From the data underneath, reproduce exactly the stretch that begins at the line with "Retour au sommaire (247, 1898)" and ends after the line with "Divers (405, 552)".

**INPUT MATERIAL**
----------

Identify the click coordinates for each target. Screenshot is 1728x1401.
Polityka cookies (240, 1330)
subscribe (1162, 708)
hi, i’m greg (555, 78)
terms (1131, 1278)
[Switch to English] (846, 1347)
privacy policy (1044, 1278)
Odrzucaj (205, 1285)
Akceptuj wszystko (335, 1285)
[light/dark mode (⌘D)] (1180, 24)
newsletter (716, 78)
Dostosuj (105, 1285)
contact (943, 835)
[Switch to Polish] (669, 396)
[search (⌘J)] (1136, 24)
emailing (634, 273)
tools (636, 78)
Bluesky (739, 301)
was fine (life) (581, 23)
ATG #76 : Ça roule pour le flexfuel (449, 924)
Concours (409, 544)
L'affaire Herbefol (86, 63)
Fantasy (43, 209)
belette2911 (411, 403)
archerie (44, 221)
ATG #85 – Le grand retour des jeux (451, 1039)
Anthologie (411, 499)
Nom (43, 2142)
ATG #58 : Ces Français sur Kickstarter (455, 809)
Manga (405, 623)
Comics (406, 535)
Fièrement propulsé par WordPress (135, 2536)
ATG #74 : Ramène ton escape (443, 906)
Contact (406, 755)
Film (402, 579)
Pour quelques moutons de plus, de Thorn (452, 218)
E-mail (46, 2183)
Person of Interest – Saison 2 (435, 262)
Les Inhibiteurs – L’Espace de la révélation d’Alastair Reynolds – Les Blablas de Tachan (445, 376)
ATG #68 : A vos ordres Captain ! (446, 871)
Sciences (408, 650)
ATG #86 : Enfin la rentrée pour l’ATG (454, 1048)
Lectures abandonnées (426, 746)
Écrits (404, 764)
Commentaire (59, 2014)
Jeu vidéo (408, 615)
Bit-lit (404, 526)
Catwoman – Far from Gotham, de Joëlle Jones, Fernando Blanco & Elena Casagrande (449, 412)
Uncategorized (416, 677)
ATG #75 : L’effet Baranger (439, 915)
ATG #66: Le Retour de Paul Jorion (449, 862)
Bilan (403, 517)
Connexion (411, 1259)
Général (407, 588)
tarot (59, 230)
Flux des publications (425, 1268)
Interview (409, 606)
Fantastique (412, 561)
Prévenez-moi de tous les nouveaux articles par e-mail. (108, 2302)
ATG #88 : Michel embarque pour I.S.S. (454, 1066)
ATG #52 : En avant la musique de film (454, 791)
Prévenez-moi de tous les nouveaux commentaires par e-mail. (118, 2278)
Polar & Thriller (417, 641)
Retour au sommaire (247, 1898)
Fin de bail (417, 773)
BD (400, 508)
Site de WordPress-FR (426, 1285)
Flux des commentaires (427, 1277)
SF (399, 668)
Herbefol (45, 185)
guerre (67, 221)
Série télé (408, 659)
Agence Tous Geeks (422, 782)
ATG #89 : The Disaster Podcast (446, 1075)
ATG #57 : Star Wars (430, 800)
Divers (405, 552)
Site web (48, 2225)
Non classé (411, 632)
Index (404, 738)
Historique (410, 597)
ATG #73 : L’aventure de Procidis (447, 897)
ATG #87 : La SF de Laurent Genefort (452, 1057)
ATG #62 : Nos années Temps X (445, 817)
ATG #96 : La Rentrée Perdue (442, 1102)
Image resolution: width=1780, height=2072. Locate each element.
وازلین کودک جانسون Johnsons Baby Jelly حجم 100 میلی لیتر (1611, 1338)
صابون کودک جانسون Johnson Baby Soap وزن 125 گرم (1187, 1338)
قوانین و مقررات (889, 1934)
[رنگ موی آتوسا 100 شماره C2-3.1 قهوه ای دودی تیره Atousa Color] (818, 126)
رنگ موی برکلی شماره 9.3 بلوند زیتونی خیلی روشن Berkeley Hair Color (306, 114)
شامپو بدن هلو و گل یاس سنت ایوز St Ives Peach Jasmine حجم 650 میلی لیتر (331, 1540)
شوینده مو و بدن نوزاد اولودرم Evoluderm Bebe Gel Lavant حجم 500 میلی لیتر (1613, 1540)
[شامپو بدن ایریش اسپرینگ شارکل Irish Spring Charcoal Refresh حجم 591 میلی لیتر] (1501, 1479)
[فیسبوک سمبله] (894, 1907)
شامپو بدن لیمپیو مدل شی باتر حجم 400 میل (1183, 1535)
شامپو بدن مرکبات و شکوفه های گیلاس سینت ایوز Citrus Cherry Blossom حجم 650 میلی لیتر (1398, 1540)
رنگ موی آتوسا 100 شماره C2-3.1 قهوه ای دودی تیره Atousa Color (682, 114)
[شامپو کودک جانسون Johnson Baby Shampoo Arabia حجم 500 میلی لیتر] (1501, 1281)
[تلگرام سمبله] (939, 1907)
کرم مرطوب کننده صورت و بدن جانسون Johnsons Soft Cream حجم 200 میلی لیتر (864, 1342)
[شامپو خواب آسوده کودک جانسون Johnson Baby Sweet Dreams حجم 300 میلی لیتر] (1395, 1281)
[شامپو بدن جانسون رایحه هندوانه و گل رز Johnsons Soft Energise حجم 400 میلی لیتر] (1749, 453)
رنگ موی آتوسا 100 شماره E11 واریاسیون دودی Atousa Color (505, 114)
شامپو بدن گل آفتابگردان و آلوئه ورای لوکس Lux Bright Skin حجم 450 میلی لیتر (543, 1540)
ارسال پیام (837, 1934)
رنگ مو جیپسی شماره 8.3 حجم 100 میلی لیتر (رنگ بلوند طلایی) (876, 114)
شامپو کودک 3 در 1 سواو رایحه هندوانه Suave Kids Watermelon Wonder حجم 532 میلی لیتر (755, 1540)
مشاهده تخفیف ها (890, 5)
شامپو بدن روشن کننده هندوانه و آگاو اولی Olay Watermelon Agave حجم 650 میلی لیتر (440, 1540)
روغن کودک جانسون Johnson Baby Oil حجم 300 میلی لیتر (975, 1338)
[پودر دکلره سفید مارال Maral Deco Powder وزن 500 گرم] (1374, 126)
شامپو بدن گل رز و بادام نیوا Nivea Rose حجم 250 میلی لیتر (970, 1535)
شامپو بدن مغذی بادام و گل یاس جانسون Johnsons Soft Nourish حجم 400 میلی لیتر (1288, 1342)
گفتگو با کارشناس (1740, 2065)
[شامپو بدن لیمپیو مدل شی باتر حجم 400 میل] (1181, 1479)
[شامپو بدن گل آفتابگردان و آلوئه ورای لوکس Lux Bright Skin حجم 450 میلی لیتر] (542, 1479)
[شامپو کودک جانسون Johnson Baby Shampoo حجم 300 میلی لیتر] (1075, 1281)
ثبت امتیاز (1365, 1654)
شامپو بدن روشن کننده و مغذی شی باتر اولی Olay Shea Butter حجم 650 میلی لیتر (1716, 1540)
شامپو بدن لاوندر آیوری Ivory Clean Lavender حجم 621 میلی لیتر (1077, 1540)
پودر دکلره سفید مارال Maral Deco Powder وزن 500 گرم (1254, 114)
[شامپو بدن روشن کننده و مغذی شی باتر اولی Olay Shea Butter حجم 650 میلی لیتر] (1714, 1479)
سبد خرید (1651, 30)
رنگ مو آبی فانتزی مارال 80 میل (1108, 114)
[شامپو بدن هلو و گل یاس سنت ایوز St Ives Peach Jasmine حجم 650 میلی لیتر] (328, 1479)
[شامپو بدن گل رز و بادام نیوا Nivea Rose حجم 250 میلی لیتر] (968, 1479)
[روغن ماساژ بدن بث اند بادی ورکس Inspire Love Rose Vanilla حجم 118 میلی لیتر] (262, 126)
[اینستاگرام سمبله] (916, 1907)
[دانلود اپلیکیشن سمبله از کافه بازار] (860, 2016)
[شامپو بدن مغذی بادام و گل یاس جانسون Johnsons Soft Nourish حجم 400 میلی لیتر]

----------

**EXPECTED ANSWER**
Retour au sommaire (247, 1898)
Fin de bail (417, 773)
BD (400, 508)
Site de WordPress-FR (426, 1285)
Flux des commentaires (427, 1277)
SF (399, 668)
Herbefol (45, 185)
guerre (67, 221)
Série télé (408, 659)
Agence Tous Geeks (422, 782)
ATG #89 : The Disaster Podcast (446, 1075)
ATG #57 : Star Wars (430, 800)
Divers (405, 552)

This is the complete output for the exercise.